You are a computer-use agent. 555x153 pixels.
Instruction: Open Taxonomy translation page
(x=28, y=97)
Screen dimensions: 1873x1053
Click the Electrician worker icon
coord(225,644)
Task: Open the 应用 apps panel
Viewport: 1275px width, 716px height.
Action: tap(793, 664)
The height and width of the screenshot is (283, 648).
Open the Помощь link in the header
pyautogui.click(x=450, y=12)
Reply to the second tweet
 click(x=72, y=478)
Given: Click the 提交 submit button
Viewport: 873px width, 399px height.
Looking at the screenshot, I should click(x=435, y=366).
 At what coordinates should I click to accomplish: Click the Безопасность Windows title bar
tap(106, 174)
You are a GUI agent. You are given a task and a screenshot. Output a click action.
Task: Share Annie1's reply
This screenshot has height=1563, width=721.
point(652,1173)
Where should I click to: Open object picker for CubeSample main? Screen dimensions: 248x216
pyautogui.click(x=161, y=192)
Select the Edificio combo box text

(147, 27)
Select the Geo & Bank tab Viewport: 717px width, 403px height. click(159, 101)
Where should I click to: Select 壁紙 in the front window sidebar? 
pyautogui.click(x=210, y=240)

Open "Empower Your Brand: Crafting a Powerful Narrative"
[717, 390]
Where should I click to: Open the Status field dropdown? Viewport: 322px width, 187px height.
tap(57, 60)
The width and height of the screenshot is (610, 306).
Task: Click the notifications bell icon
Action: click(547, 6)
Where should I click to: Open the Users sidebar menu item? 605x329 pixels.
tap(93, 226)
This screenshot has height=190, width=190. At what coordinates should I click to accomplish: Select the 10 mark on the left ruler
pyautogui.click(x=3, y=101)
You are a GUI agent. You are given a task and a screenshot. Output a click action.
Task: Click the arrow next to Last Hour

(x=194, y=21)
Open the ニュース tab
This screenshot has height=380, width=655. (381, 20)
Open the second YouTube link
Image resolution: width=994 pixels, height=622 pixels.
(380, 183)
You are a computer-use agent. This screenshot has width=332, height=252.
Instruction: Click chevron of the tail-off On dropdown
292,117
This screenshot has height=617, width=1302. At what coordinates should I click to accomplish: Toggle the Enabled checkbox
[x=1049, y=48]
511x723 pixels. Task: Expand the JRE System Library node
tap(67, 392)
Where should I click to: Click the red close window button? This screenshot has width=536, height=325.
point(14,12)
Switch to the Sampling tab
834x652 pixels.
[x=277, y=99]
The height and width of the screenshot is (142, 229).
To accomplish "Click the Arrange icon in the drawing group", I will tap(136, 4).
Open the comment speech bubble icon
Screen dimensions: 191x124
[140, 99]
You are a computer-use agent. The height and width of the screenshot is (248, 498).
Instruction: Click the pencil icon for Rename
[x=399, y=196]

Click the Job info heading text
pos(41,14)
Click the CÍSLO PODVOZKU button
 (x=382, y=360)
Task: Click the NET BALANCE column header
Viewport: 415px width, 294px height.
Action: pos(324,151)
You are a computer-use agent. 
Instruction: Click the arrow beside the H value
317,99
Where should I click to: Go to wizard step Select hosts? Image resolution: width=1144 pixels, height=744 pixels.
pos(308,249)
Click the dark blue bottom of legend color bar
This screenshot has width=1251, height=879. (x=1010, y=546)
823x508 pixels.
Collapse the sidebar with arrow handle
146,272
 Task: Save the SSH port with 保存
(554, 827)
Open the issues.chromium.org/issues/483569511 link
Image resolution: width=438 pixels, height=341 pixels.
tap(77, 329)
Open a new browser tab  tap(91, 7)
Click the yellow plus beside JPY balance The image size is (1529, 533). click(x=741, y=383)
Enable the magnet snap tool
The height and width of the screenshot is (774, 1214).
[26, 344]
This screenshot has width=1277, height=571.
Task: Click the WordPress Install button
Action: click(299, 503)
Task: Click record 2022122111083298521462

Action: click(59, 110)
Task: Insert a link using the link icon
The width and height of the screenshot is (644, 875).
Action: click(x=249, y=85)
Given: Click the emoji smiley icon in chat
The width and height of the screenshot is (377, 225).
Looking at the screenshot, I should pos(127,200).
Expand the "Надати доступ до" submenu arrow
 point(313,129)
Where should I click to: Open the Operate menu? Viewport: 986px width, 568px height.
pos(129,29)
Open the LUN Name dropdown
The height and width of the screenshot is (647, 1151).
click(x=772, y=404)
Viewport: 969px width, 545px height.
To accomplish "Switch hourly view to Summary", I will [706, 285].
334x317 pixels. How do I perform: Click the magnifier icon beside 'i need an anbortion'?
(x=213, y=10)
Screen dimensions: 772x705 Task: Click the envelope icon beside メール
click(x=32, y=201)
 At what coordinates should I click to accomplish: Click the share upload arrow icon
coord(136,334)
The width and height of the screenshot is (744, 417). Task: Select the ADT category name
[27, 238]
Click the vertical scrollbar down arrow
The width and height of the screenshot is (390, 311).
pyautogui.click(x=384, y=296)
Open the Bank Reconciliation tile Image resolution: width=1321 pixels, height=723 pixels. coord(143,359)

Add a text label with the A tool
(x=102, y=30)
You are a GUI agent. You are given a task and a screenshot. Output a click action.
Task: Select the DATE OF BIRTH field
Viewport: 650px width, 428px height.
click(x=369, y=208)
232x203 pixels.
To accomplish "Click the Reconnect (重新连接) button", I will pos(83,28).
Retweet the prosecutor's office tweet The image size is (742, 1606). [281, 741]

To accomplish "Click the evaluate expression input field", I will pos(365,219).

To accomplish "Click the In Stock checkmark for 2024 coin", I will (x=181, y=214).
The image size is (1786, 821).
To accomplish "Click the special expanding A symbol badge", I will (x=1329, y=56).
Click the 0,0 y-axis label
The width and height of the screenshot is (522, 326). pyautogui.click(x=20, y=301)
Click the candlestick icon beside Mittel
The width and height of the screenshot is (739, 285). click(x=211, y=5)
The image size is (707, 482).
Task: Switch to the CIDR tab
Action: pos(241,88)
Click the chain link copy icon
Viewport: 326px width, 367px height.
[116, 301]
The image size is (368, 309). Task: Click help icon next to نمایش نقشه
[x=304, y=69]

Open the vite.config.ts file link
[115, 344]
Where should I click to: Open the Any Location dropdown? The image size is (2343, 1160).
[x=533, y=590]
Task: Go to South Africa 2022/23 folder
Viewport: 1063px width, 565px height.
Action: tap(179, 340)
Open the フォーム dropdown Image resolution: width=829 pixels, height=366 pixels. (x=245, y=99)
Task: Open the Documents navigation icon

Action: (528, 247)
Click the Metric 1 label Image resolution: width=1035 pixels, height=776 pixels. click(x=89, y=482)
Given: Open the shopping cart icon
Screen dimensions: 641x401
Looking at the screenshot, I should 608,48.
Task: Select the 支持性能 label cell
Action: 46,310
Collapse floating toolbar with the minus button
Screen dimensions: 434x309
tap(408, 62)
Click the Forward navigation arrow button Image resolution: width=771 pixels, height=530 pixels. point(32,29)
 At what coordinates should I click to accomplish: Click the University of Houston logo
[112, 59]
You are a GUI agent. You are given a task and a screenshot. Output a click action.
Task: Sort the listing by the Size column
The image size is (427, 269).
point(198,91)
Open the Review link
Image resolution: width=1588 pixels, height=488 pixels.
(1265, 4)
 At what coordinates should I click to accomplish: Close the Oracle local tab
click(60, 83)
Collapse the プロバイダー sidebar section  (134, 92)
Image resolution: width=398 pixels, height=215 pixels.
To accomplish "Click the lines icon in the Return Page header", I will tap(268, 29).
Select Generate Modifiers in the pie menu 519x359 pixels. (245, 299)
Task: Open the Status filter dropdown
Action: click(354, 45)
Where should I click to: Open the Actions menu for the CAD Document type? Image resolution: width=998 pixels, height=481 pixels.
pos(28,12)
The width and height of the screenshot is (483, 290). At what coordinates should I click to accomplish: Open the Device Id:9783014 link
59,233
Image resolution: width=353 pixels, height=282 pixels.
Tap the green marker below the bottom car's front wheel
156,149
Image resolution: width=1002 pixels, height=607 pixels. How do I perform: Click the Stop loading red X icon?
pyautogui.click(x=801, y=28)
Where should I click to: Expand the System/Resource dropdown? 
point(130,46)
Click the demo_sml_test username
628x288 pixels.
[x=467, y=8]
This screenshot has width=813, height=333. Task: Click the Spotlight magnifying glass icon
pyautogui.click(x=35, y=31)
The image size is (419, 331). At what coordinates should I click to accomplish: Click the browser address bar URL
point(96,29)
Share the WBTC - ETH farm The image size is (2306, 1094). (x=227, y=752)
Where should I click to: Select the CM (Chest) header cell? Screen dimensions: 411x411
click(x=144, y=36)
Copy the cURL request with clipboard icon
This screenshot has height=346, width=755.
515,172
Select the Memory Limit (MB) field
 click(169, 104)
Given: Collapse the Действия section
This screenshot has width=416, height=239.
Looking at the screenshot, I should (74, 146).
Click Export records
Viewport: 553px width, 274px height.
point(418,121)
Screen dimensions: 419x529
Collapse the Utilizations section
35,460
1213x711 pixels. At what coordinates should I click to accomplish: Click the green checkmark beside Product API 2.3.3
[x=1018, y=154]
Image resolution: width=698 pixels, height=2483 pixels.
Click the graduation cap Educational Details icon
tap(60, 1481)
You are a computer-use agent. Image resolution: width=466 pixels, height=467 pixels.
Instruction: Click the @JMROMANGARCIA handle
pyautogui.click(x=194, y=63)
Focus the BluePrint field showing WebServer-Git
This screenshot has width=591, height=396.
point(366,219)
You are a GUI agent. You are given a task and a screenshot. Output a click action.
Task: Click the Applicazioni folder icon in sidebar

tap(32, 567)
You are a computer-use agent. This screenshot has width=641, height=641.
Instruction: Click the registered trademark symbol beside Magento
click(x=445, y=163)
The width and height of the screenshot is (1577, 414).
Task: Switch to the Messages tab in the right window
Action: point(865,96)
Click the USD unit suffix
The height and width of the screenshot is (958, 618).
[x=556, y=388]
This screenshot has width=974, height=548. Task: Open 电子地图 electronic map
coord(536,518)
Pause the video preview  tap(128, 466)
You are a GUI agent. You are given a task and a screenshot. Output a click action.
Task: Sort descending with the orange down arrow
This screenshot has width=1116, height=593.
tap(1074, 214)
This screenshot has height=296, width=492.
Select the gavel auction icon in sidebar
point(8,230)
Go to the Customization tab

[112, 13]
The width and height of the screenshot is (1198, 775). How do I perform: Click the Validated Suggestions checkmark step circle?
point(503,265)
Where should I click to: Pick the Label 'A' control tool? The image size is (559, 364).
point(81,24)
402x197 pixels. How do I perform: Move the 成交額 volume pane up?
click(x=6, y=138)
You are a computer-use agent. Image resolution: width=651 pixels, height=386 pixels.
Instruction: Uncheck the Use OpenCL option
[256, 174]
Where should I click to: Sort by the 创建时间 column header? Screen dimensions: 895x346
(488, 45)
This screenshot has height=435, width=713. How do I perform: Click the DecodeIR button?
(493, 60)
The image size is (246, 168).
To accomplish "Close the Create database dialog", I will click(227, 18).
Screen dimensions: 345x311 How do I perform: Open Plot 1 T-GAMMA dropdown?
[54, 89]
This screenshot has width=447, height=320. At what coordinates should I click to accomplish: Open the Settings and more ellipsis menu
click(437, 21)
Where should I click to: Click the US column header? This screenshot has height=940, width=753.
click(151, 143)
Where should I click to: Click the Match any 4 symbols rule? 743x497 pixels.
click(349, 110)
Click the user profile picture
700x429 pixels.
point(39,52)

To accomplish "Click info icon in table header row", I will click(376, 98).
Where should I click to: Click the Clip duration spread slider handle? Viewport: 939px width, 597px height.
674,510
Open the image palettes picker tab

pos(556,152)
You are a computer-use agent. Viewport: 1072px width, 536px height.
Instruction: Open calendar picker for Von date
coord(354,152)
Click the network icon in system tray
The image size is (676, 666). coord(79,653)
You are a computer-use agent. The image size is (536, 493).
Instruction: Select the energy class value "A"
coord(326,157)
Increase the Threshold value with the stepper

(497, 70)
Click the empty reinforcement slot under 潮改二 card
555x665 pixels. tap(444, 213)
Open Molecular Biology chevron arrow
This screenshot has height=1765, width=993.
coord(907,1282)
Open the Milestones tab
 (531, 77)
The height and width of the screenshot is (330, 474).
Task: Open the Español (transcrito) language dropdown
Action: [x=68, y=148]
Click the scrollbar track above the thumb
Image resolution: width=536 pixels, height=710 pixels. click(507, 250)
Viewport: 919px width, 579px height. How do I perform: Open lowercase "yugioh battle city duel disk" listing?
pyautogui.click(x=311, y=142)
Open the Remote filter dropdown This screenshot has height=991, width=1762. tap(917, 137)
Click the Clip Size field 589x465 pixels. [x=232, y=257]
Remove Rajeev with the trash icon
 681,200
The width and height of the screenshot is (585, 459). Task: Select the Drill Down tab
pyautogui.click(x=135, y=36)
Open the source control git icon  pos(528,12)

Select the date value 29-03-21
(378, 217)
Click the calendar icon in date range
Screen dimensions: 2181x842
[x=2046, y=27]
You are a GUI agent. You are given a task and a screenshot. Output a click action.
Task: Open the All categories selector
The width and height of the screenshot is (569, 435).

____________________

Reproduce the material verbatim, from the line containing "Click the CÍSLO PODVOZKU button" through the line containing "coord(136,334)", with both of those lines included.

TASK RESPONSE.
Click the CÍSLO PODVOZKU button
 (x=382, y=360)
Task: Click the NET BALANCE column header
Viewport: 415px width, 294px height.
Action: pos(324,151)
You are a computer-use agent. 
Instruction: Click the arrow beside the H value
317,99
Where should I click to: Go to wizard step Select hosts? Image resolution: width=1144 pixels, height=744 pixels.
pos(308,249)
Click the dark blue bottom of legend color bar
This screenshot has width=1251, height=879. (x=1010, y=546)
823x508 pixels.
Collapse the sidebar with arrow handle
146,272
 Task: Save the SSH port with 保存
(554, 827)
Open the issues.chromium.org/issues/483569511 link
Image resolution: width=438 pixels, height=341 pixels.
tap(77, 329)
Open a new browser tab  tap(91, 7)
Click the yellow plus beside JPY balance The image size is (1529, 533). click(x=741, y=383)
Enable the magnet snap tool
The height and width of the screenshot is (774, 1214).
[26, 344]
This screenshot has width=1277, height=571.
Task: Click the WordPress Install button
Action: click(299, 503)
Task: Click record 2022122111083298521462

Action: click(59, 110)
Task: Insert a link using the link icon
The width and height of the screenshot is (644, 875).
Action: click(x=249, y=85)
Given: Click the emoji smiley icon in chat
The width and height of the screenshot is (377, 225).
Looking at the screenshot, I should pos(127,200).
Expand the "Надати доступ до" submenu arrow
 point(313,129)
Where should I click to: Open the Operate menu? Viewport: 986px width, 568px height.
pos(129,29)
Open the LUN Name dropdown
The height and width of the screenshot is (647, 1151).
click(x=772, y=404)
Viewport: 969px width, 545px height.
To accomplish "Switch hourly view to Summary", I will [706, 285].
334x317 pixels. How do I perform: Click the magnifier icon beside 'i need an anbortion'?
(x=213, y=10)
Screen dimensions: 772x705 Task: Click the envelope icon beside メール
click(x=32, y=201)
 At what coordinates should I click to accomplish: Click the share upload arrow icon
coord(136,334)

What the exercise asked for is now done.